Adrian Hill, Tuberculosis and Art Therapy
Adrian Keith Graham Hill is held by many as the founder of art therapy. Hill’s 1945 book Art Versus Illness documents the birth of the field. While recovering from tuberculosis in a sanatorium, Hill surmounted his boredom through the “simple act of drawing” (Hill, 1945, p.14). He writes, “I became… a diligent and leisurely composer of precise pencil productions, each of which, in the terms of my restricted medium, sought to express my personal reactions to the unreality of my existence” (Hill, 1945, p.14). For Hill, art became a means by which to pass the time and convey his discontentment about his present situation.

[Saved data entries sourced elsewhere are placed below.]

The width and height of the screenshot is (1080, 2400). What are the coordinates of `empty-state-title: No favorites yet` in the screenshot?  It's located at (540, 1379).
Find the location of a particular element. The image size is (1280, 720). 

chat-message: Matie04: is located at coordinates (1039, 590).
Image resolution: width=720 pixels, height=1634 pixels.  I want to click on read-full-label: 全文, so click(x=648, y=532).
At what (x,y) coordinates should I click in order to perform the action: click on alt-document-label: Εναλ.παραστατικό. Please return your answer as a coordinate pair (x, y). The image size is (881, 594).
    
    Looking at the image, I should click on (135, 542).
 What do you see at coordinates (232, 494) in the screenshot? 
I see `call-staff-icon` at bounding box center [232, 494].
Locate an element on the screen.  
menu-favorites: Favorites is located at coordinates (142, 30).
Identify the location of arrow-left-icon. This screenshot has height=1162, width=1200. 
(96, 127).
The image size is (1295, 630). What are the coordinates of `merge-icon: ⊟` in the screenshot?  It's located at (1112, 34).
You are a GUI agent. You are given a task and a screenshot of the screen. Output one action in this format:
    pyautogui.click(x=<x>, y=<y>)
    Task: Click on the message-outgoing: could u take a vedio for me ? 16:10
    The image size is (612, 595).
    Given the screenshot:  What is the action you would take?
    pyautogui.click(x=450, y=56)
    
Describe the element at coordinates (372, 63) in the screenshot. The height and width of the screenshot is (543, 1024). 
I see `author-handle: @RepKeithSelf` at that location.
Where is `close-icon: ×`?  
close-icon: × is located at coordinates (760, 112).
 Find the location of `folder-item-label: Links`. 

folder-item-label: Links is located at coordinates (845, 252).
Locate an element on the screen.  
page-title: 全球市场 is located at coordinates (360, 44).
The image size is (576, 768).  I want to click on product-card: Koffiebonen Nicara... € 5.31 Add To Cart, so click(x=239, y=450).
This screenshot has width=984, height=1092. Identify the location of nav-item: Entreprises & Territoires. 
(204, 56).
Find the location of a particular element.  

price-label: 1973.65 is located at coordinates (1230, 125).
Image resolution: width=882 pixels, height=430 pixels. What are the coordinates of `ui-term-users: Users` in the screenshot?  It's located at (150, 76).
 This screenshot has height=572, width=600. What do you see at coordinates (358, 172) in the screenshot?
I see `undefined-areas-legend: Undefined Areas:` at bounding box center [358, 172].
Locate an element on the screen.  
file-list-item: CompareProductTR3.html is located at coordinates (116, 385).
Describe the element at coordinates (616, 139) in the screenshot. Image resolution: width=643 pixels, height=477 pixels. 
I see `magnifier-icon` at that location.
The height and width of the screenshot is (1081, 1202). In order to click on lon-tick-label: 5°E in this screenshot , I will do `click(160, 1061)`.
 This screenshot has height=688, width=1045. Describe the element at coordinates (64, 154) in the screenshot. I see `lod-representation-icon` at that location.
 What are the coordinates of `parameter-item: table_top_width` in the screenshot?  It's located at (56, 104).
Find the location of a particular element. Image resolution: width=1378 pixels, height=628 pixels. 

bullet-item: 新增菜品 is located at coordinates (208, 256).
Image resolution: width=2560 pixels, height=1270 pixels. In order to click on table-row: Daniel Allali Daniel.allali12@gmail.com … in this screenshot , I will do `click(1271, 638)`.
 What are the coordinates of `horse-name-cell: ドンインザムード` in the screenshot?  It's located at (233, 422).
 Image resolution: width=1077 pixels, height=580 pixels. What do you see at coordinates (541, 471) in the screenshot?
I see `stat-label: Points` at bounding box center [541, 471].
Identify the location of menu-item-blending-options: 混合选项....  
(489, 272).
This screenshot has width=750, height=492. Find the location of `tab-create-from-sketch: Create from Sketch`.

As an outpatient, Hill began to see his first ‘patient’ — a man named Bert. The two met to casually discuss their artistic endeavors at the suggestion of Hill’s doctor (Hill, 1945, p.21-3). It wasn’t until 1942, while Hill was teaching art to a small group of patients recovering from tuberculosis at the sanatorium, that he considered the potential of his practice: “…I [began] to visualise a nebulous panacea for boredom, a form of escape which would combine the virtues of a creative and curative value” (Hill, 1945, p.28). He subsequently proposed launching a proper art therapy program at the sanatorium (Hill, 1945, p.29). He told the interested patients:
“To be happily occupied is at all times a gift from the gods, and in a period of long convalescence, it is a positive saving grace… The Art germ once it becomes firmly planted in the mind and the heart, is far more difficult to dislodge than another germ with which you are all more familiar. Indeed the former germ can help enormously in banishing the latter bug”. (Hill, 1945, p.30)
Modern art therapy is founded on the basic principle that art can heal. Hill recognized its potential with soldiers recovering from tuberculosis during World War I. Hill employed numerous tactics in order to engage the patients and increase their appreciation of art (Hill, 1945, p.33-47). For the novice artists, Hill encouraged them to make doodles. This simple task helped them to build fundamental skills and increased their confidence in their abilities (Hill, 1945, p.35-6). The patients ranged greatly in degree of artistic ability, and Hill addressed each of their needs individually (Hill, 1945, p. 33-40).
Many of them were initially apprehensive about art therapy, but Hill was able to promote in each of the patients an appreciation of art and cure them of their prejudices — as well as their bodily illnesses (Hill, 1945, p.51-8). For one particular patient, a young Canadian airman who was nearing death, art-making proved a stimulating and healing endeavor. Hill claims that by encouraging this young man to try his hand at water-colour painting, he in fact extended his life (1945, p.59-63).
Adrian Hill coined the term ‘art therapy’ in 1942. Although his work had humble beginnings, Hill’s influence spread as more people joined him in promoting healing through the arts. In the mid-1940s, the National Association for the Prevention of Tuberculosis implemented an art therapy program in over seventy hospitals and sanatoria (Hill, 1945, p.105). But this was only the beginning of Hill’s vision. In 1964, the British Association of Art Therapists was founded. Hill, along with other influential members of the field, was instrumental in paving the way for future generations of art therapists. According to Geoffrey Marshall, Hill’s work was an “instrument for the treatment of disease and the prevention of unhappiness” (Hill, 1945, p.vi). Today, Adrian Hill serves as an inspiration to anyone who wishes to overcome an illness with some guidance and a little bit of creativity.
by Morgan Bush, Intern
Reference: Hill, Adrian. (1945). Art Versus Illness. London: George Allen and Unwin.